I can't even express how strongly what I learned this weekend from Dave and from some other people. It is incredible the way that people can connect off the story.
You will have the drop off stop, if you do that. That's the point of that first phone call, to start getting the story, start giving a little of your story back to them. We're starting to create a relationship.
Then you follow up with that email with it, the video of you embedded into it. Now they're starting to get to see you. You're starting to develop this relationship and emotional connection with this other person, then you bring them in to tell them your story. Tell them about your struggles, how you overcome it and be positive.
Don't be a Debbie Downer with people like dragging them into the mud. That's not what anybody wants. They want to hear your story, but they want to see that positive spin that has been able to make you do and how you can help them to be able to do the same thing.
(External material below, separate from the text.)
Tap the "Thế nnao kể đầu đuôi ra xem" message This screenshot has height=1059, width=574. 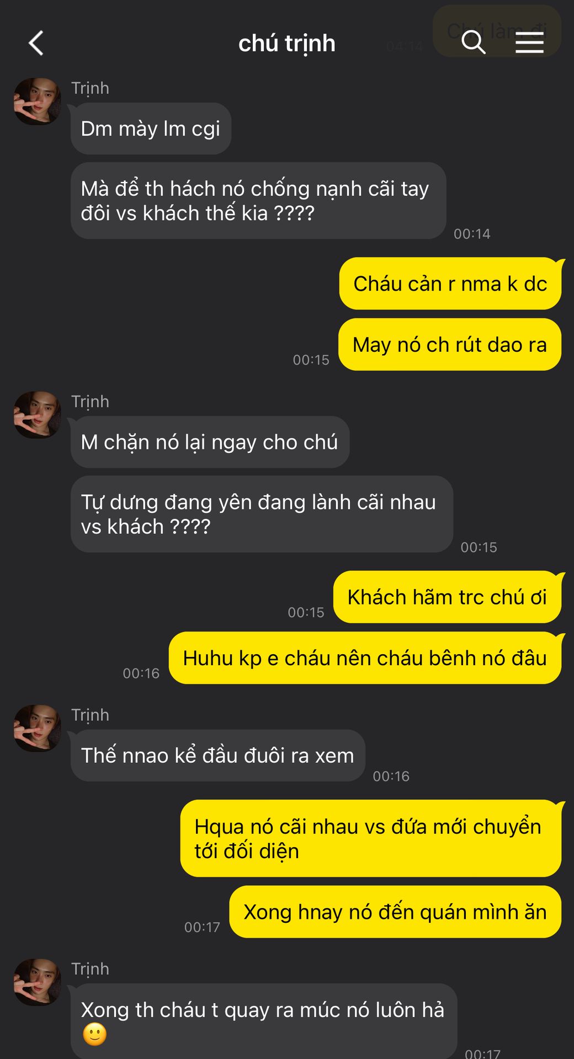coord(217,755)
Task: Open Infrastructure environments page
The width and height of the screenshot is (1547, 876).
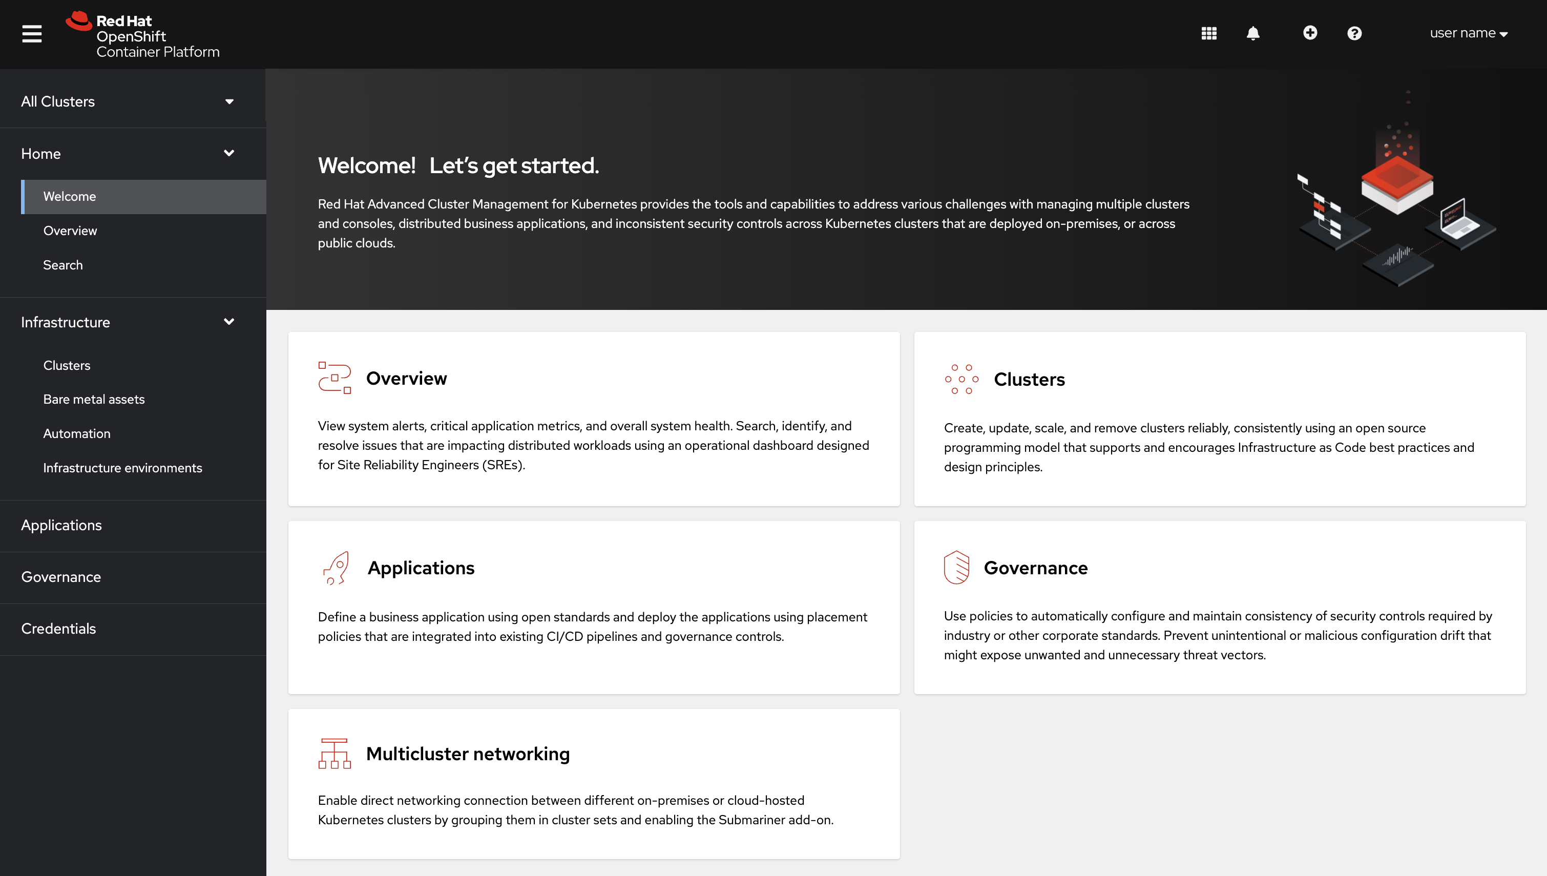Action: (123, 467)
Is this research-based or evidence-based practice?
No, it's not. It's human-based practice. It's how we treat one another. It's how we deal with one another. It’s how we interact with one another. It's what takes two people that aren't connected and connects them.
That's what it is. Is that emotional connection, that relationship like this. This physical therapy thing is about relationships. That's why a lot of us are drawn to it because we'd love to have relationships with people.
I didn't want to be a doctor because I don't develop relationships. They walk in, you're in there in the room with them for 5 minutes, and you ship them on their merry way.
Physical therapy, occupational therapy, and any therapy is different. We sit down and spend a lot of time with these people. Slow down and connect. It's not always the technology or the great enlightened thing. That's not always the answer.
Sometimes, the answer is the old school thing, like two people connecting and having a relationship and saying, “Hey, I see you. I see you here. And not just that you're sitting here, but I see the person that you are I see your struggles. Hey, here's the bricks that I'm carrying. But look, we're going to get through this together and we can make your life better. I've helped people just like you before they're struggling with the same thing you aren't getting better.”
All those things, it's always about this. Everything.
But seriously, just with connect people. There's not a lot of information in this one other than share your story. Don't be afraid to share. Sometimes, it's hard and there's emotion in your story. You don't want people to see that you're vulnerable but they need to see that as they're vulnerable to. Share with other people and you're going to find that they're going to share with you.
This is how it relates to drop offs and how it will help with those drop offs. There are crazy people that just walk off for God knows what reason. Maybe it's us, maybe we haven't connected, or maybe we didn't do a good enough job.
Start on that first phone call. Don't miss an opportunity. Start that connection immediately. The second that they call, start to connect with them and start to build a relationship. From your practice, you and your front office, everybody should build a relationship. Show other people love,and they'll keep coming back. And if they don't get that, they won't.
Jerry says it all the time -- it doesn't matter if you’re the customer, patient, or whatever -- everybody is the same. It doesn't matter if you're selling them widgets, online success courses for their life, physical therapy, or software. It doesn't matter.
We're all the same at the core of this. We have problems. We want to know that other people can understand us and that they can help us through the problem. If people get that, they don't leave because they care about you.